When I configured the pipeline_config.yml with a sql script that returns no rows, the profiler crashes:

e.g.

  • pipeline_config.yml
- name: test_nulloutput
   type: sql
   extract_source: src/databricks/labs/lakebridge/resources/assessments/oracle/test_nulloutput.sql
   mode: overwrite
   frequency: once
   flag: active
  • test_nulloutput.sql (Oracle dialect)
select 'value' as X from dual where 1=2

This crashed the following unit test:


def test_Oracle_profile_execution() -> None:
    """Test successful profiling execution using actual pipeline configuration"""
    profiler = Profiler("oracle")
    path_prefix = Path(__file__).parent / "../../../"
    config_file = path_prefix / "src/databricks/labs/lakebridge/resources/assessments/oracle/pipeline_config.yml"
    config = profiler.path_modifier(config_file=config_file, path_prefix=path_prefix)
    profiler.profile(pipeline_config=config)
    assert Path("/tmp/data/oracle_assessment/profiler_extract.db").exists(), "Profiler extract database should be created"
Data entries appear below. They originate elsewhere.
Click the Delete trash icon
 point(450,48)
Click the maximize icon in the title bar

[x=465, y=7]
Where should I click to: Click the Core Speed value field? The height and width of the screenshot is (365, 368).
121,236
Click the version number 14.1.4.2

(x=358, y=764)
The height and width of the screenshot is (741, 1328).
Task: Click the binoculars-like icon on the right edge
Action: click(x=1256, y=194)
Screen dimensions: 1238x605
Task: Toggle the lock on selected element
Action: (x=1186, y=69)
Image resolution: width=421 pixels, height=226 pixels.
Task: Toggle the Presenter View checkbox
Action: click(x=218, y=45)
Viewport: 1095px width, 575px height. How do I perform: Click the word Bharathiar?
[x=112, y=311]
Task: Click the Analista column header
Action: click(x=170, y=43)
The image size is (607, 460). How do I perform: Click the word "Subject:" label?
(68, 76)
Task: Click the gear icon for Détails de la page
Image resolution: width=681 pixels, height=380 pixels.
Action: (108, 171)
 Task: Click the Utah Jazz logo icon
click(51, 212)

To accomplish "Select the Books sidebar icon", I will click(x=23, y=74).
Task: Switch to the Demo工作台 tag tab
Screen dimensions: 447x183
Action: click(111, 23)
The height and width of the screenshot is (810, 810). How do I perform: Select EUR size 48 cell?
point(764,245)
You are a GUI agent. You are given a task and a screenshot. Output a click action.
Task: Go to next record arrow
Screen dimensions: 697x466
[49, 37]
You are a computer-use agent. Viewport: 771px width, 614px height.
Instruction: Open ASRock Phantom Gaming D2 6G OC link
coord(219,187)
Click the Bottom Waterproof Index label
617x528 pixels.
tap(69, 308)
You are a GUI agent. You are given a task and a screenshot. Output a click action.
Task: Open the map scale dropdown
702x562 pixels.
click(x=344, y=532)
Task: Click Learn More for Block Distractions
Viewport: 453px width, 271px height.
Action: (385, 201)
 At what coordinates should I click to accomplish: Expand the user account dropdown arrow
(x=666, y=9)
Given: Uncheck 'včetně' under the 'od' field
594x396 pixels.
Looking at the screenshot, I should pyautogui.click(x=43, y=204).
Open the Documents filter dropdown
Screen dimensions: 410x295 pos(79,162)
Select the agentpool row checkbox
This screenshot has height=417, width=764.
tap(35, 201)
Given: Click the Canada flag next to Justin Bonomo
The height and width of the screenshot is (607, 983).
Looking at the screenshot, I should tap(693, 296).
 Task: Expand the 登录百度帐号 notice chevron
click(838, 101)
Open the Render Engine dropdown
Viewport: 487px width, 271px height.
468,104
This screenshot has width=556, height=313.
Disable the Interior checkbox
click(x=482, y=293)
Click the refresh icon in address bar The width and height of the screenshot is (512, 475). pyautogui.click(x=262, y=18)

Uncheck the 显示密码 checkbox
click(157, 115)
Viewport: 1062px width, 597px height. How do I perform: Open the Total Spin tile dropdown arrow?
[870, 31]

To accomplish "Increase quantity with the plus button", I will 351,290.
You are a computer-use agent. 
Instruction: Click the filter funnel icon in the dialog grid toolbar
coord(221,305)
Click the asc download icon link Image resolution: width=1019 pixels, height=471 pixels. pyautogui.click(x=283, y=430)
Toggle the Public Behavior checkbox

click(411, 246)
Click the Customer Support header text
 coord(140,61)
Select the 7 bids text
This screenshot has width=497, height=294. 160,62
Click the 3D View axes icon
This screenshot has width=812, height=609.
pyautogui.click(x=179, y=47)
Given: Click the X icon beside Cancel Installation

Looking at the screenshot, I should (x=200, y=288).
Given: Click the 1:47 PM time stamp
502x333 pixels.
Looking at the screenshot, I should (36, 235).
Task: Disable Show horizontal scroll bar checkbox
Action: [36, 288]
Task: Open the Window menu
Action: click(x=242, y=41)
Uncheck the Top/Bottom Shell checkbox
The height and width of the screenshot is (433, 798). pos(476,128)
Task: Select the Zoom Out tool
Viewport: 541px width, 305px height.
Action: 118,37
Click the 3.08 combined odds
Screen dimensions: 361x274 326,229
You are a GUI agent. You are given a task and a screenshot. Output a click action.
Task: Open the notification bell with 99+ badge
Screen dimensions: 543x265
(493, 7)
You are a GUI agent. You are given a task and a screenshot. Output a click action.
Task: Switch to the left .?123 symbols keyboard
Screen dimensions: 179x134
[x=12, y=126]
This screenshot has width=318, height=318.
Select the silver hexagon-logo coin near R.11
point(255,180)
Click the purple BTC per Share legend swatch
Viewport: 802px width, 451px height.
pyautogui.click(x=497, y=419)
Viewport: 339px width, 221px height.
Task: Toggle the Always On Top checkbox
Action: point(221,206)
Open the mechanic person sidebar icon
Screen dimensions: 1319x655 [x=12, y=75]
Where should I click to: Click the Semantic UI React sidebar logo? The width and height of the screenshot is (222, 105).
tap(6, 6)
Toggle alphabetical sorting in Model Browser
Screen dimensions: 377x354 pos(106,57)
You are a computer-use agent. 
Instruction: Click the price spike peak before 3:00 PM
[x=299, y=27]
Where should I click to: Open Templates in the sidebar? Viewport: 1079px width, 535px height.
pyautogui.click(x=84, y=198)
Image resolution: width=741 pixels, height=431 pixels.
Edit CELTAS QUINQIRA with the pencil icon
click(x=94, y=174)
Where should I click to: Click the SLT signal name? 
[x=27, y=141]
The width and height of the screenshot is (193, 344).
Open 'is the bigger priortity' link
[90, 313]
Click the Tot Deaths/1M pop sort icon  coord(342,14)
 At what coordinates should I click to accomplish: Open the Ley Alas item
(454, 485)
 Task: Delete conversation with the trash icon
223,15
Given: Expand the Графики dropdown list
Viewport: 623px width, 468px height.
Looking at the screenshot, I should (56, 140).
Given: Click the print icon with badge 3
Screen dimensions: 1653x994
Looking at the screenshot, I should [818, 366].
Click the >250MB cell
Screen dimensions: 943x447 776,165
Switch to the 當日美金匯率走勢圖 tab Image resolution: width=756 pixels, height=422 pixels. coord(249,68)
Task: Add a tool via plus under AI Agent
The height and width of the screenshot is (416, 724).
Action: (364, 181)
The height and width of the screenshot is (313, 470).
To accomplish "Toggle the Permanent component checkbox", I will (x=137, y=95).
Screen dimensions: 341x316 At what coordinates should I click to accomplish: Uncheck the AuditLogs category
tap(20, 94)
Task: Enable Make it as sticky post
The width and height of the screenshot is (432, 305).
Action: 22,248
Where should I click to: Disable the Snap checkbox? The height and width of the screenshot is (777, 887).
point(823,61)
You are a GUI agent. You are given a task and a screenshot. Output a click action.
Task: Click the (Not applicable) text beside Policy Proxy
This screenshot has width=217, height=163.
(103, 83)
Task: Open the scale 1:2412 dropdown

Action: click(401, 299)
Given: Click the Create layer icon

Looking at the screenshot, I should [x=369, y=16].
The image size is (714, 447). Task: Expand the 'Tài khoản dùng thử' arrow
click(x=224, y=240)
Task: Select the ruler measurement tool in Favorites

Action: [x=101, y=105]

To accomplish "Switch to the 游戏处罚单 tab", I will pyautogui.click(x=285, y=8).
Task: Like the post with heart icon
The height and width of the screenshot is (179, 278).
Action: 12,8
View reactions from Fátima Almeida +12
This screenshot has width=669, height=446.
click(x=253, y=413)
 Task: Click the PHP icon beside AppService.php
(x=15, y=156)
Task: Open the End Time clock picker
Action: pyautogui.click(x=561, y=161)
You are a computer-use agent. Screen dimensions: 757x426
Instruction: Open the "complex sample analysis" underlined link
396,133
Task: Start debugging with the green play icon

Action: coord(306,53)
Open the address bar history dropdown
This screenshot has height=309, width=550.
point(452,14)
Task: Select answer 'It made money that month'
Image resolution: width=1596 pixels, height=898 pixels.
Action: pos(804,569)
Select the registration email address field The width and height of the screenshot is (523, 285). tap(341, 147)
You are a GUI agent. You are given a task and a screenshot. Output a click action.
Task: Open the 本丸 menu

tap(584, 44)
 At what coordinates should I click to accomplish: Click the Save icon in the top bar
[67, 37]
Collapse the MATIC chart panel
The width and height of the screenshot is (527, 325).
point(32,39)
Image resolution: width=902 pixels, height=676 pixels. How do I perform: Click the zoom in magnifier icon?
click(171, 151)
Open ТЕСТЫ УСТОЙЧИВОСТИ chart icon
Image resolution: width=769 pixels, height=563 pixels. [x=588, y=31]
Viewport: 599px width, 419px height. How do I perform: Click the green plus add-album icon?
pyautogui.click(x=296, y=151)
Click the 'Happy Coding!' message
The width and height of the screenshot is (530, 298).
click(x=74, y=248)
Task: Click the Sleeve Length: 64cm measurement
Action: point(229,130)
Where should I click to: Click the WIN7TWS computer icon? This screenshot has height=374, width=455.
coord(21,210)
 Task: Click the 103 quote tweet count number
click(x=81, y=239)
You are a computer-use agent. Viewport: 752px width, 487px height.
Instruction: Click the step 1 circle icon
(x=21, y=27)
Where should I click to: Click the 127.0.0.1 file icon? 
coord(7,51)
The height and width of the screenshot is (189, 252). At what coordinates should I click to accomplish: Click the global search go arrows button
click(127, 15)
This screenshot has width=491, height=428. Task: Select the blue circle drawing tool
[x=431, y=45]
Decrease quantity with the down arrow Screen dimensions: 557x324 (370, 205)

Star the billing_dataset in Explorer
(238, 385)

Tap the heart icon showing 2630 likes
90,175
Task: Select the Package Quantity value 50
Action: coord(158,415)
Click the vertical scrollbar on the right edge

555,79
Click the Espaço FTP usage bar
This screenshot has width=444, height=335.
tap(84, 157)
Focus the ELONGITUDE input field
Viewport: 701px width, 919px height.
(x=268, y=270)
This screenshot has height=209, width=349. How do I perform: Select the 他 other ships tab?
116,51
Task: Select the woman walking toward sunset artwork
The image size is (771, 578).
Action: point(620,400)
(See exception details in the related section below)

Expected Behavior

No response

Steps To Reproduce

No response

Relevant log output or Exception details

ERROR [root] SQL execution failed: Invalid Input Error: executemany requires a non-empty list of parameter sets to be provided
10:11:13     INFO [d.l.l.assessments.pipeline] Step 'test_nulloutput' completed with status: ERROR
10:11:13    ERROR [d.l.l.assessments.pipeline] Step test_nulloutput failed with error: SQL execution failed: Invalid Input Error: executemany requires a non-empty list of parameter sets to be provided
10:11:13    ERROR [d.l.l.assessments.pipeline] Pipeline execution failed due to errors in steps: test_nulloutput
10:11:13    ERROR [d.l.l.assessments.profiler] Error executing pipeline for source oracle: Pipeline execution failed due to errors in steps: test_nulloutput
FAILED
tests/integration/assessments/test_profiler.py:24 (test_Oracle_profile_execution)
self = <databricks.labs.lakebridge.assessments.profiler.Profiler object at 0x110255ea0>
platform = 'oracle'
pipeline_config = PipelineConfig(name='oracle_assessment', version='1.0', extract_folder='/tmp/data/oracle_assessment', comment=None, st...sments/oracle/test_nulloutput.sql', mode='overwrite', frequency='once', flag='active', dependencies=[], comment=None)])
extractor = <databricks.labs.lakebridge.connections.database_manager.DatabaseManager object at 0x110288370>

    def _execute(self, platform: str, pipeline_config: PipelineConfig, extractor=None) -> None:
        try:
            if extractor is None:
                extractor = Profiler._setup_extractor(platform)
    
>           result = PipelineClass(pipeline_config, extractor).execute()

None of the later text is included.